L'employeur choisit ces équipements de travail en fonction des conditions et des caractéristiques particulières du travail. Il tient compte des caractéristiques de l'établissement susceptibles d'être à l'origine de risques lors de l'utilisation de ces équipements. Le choix de ces équipements relève de la responsabilité de l'employeur ; il doit en outre informer les salariés sur les risques et sur le port obligatoire de ces équipements. L'employeur prendra toute initiative pour former les salariés à l'utilisation des équipements de protection et de sécurité. Les salariés seront tenus d'assister à toutes formations utiles liées à la sécurité.
Les salariés ont l'obligation de porter les équipements individuels et de signaler à l'employeur tout équipement défectueux et doivent respecter les conditions d'utilisation des équipements individuels et collectifs.
La loi du 9 novembre 2010 portant réforme des retraites a généralisé l'obligation de prévention de la pénibilité pour toutes les entreprises, quelle que soit leur taille. Dans le BTP, un accord relatif à la prévention de la pénibilité et à l'amélioration des conditions de travail a été signé le 20 décembre 2011, en retenant comme axe l'amélioration des conditions de travail pour tous les salariés, dans toutes les entreprises du BTP, quels que soient leur taille et leur secteur d'activité.
La conclusion de l'accord BTP du 20 décembre 2011 ne dispense pas les entreprises de remplir concrètement leurs obligations générales au titre de la prévention des risques professionnels et de la pénibilité. A défaut, elles pourraient voir engagée leur propre responsabilité en cas d'accident du travail ou de maladie professionnelle.
La mise en place par les entreprises des mesures prévues par l'accord pourra permettre d'atténuer ce risque.
L'ouvrier a la garde et la responsabilité de l'outillage mis à sa disposition pendant les heures de travail. L'ouvrier doit présenter à tout moment, en bon état, à la demande de l'employeur, l'outillage qui lui a été confié. En cas de départ de l'entreprise, l'ouvrier doit le restituer complet et en bon état d'usage et d'entretien. En cas de perte, de détérioration ou de négligence avérée, il sera fait application de l'article L. 3251-2 du code du travail relatif à la compensation.
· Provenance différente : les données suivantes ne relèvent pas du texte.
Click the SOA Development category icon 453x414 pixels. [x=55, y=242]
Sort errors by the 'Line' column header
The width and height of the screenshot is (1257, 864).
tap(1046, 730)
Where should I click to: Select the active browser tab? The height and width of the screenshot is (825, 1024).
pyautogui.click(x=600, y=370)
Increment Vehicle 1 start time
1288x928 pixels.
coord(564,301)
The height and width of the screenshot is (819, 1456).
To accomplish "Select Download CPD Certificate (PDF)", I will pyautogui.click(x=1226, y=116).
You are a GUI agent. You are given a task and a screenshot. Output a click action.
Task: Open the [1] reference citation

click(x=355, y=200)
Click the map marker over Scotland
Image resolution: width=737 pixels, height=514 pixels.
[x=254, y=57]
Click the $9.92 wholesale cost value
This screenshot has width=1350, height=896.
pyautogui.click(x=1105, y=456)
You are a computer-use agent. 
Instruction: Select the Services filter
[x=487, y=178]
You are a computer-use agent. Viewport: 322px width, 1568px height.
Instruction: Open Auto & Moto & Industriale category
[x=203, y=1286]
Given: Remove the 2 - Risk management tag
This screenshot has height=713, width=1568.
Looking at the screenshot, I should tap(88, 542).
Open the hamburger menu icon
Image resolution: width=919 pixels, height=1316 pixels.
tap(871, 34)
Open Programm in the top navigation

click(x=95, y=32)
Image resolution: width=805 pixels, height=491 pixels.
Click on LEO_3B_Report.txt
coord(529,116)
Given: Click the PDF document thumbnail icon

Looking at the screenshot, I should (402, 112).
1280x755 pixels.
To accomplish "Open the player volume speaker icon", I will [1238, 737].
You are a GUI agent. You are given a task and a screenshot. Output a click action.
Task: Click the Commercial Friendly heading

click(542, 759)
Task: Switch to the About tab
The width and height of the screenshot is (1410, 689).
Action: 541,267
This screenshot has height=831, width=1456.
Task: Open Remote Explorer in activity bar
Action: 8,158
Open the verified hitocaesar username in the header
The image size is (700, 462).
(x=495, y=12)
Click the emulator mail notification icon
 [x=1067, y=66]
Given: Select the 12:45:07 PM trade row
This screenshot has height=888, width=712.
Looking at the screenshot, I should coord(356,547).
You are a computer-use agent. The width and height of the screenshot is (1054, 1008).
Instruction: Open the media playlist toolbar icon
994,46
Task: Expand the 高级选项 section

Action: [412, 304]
2.3.2. Assurance incendie des vêtements et outils personnels des ouvriers
L'employeur, en cas de sinistre incendie, prend en charge le remboursement des vêtements et des effets personnels des ouvriers entreposés dans les locaux et coffres fermés, mis à la disposition par l'entreprise et permettant la mise à l'abri de l'outillage et des vêtements des ouvriers, dans les conditions suivantes :
– sur présentation du justificatif d'achat ;
– ou, à défaut, à hauteur d'une assiette fixée à 200 € a maxima, revalorisée en fonction de l'augmentation appliquée au coefficient 185 de la grille des salaires minimaux des ouvriers du bâtiment Nord-Pas-de-Calais.